The C variable type “long” has existed since the dawn of time and used to be 32 bit big already back in the days most systems were 32 bits. With the introduction of 64 bit systems in the 1990s, something went wrong and when most operating systems went with 64 bit longs, some took the odd route and stuck with a 32 bit long… The windows world even chose to not support “long long” for 64 bit types but instead it insists on calling them “__int64”!

(Thankfully, ints have at least remained 32 bit!)

Two less clever API decisions

Back in the days when humans still lived in caves, we decided for the libcurl API to use ‘long’ for a whole range of function arguments. In hindsight, that was naive and not too bright. (I say “we” to make it less obvious that it of course is mostly me who’s to blame for this.)

Another less clever design idea was to use vararg functions to set (all) options. This is convenient in the way we have one function to set a huge amount of different option, but it is also quirky and error-prone because when you pass on a numeric expression in C it typically gets sent as an ‘int’ unless you tell it otherwise. So on systems with differently sized ints vs longs, it is destined to cause some mistakes that, thanks to use of varargs, the compiler can’t really help us detect! (We actually have a gcc-only hack that provides type-checking even for the varargs functions, but it is not portable.)

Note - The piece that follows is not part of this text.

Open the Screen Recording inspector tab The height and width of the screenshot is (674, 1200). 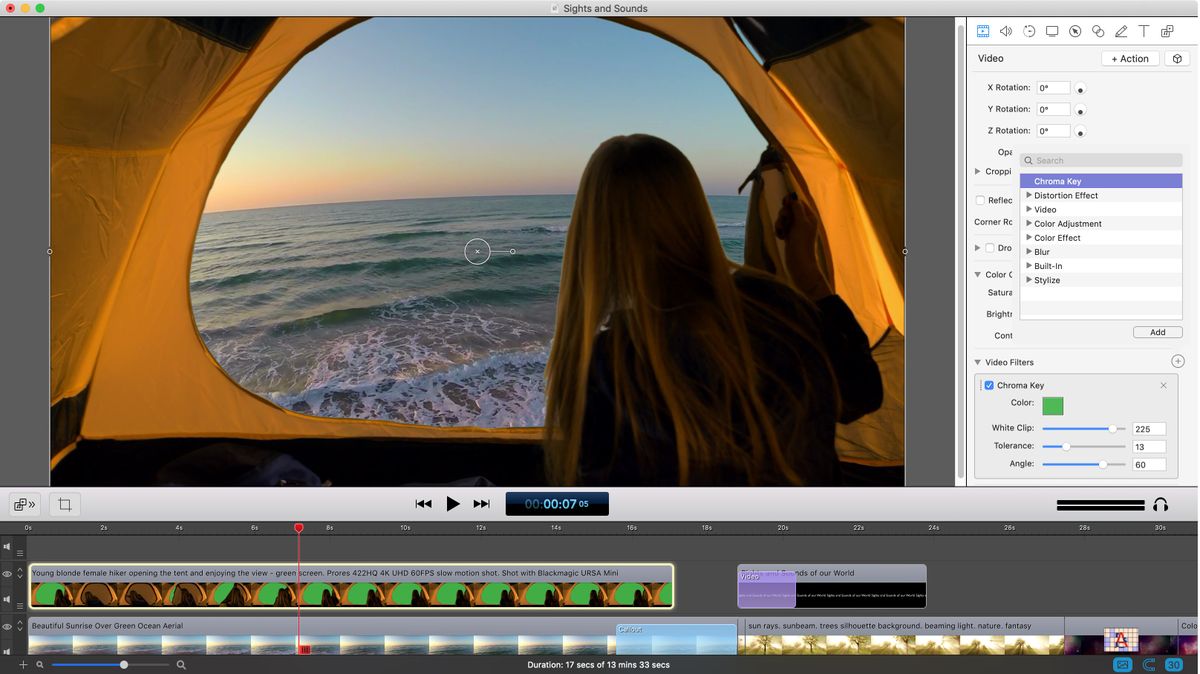1052,32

libcurl has both an option to pass time to libcurl using a long (CURLOPT_TIMEVALUE) and an option to extract a time from libcurl using a long (CURLINFO_FILETIME).

We stick to using our “not too bright” API for stability and compatibility. We deem it to be even more work and trouble for us and our users to change to another API rather than to work and live with the existing downsides.

Time may exist after 2038

There’s also this movement to transition the time_t variable type from 32 to 64 bit. time_t of course being the preferred type for C and C++ programs to store timestamps in. It is the number of seconds since January 1st, 1970. Sometimes called the unix epoch. A signed 32 bit time_t can be used to store timestamps with second accuracy from roughly 1903 to 2038. As more and more things will start to refer to dates after 2038, this is of course becoming a problem. We need to move to 64 bit time_t all over.

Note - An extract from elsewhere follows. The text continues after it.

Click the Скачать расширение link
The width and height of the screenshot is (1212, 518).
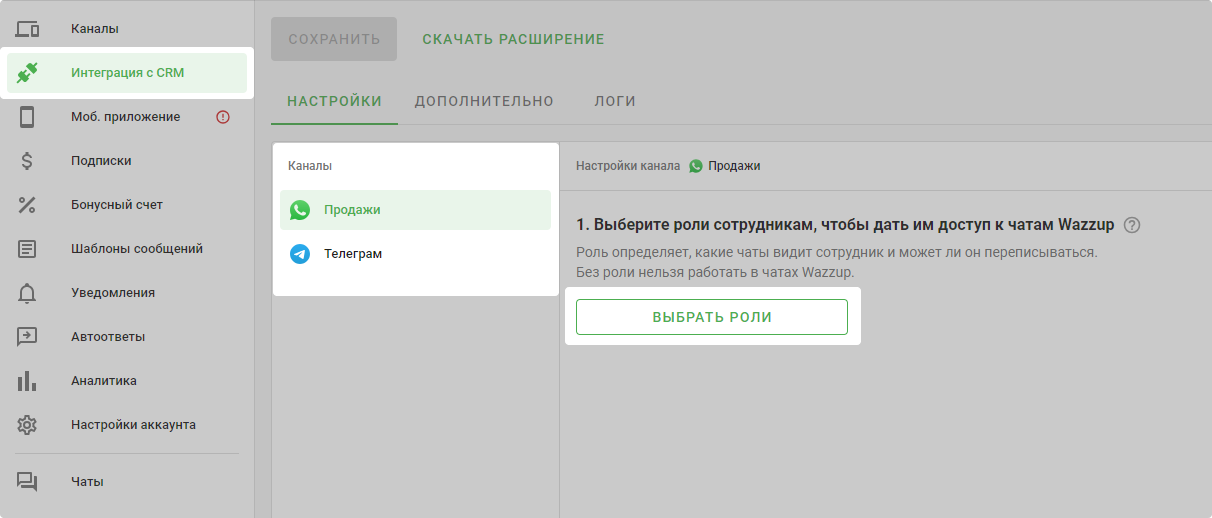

We’re now less than 20 years away from the signed 32bit tip-over point: 03:14:07 UTC, 19 January 2038.

To complicate matters even more, there are odd systems out there with unsigned time_t variables. Such systems then cannot easily refer to dates before 1970, but can instead hold dates up to the year 2106 even with just 32 bits. Oh and there are some systems with 64 bit long that feature a 32 bit time_t, and 32 bit systems with 64 bit time_t!

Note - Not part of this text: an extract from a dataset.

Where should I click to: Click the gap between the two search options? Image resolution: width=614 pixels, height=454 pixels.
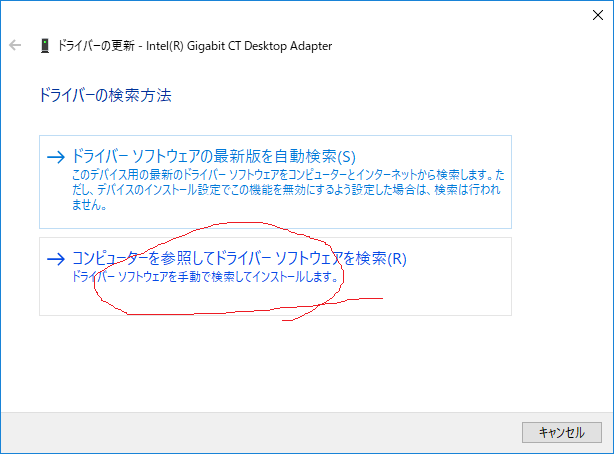275,233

Most modern systems today have 64 bit time_t – including win64, and 64 bit time_t can handle dates up to about year 292,471,210,647.

int – long – time_t

  1. We cannot move data between ints and longs in the code and assume it doesn’t overflow
  2. We can’t move data losslessly between ints and time_t
  3. We must not move data between long and time_t

Recently we’ve been working on making sure we live up to these three rules in libcurl. One could say it was about time! (pun intended)

In particular number (3) has required us to add new entry points to the API so that even 32 bit long systems can set/read 64 bit time. Starting in libcurl 7.59.0, applications can pass 64 bit times to libcurl with CURLOPT_TIMEVALUE_LARGE and extract 64 bit times with CURLINFO_FILETIME_T. For compatibility reasons, the old versions will of course be kept around but newer applications should really consider the new options.

We also recently did an overhaul of our time and date parser (externally accessible as curl_getdate() ) which we learned erroneously used a ‘long’ in the calculation which made it not work proper beyond 2038 on systems with 32 bit longs. This fix will also ship in 7.59.0 (planned release date: March 21, 2018).

If you find anything in curl that doesn’t deal with times after 2038 correctly, please file a bug!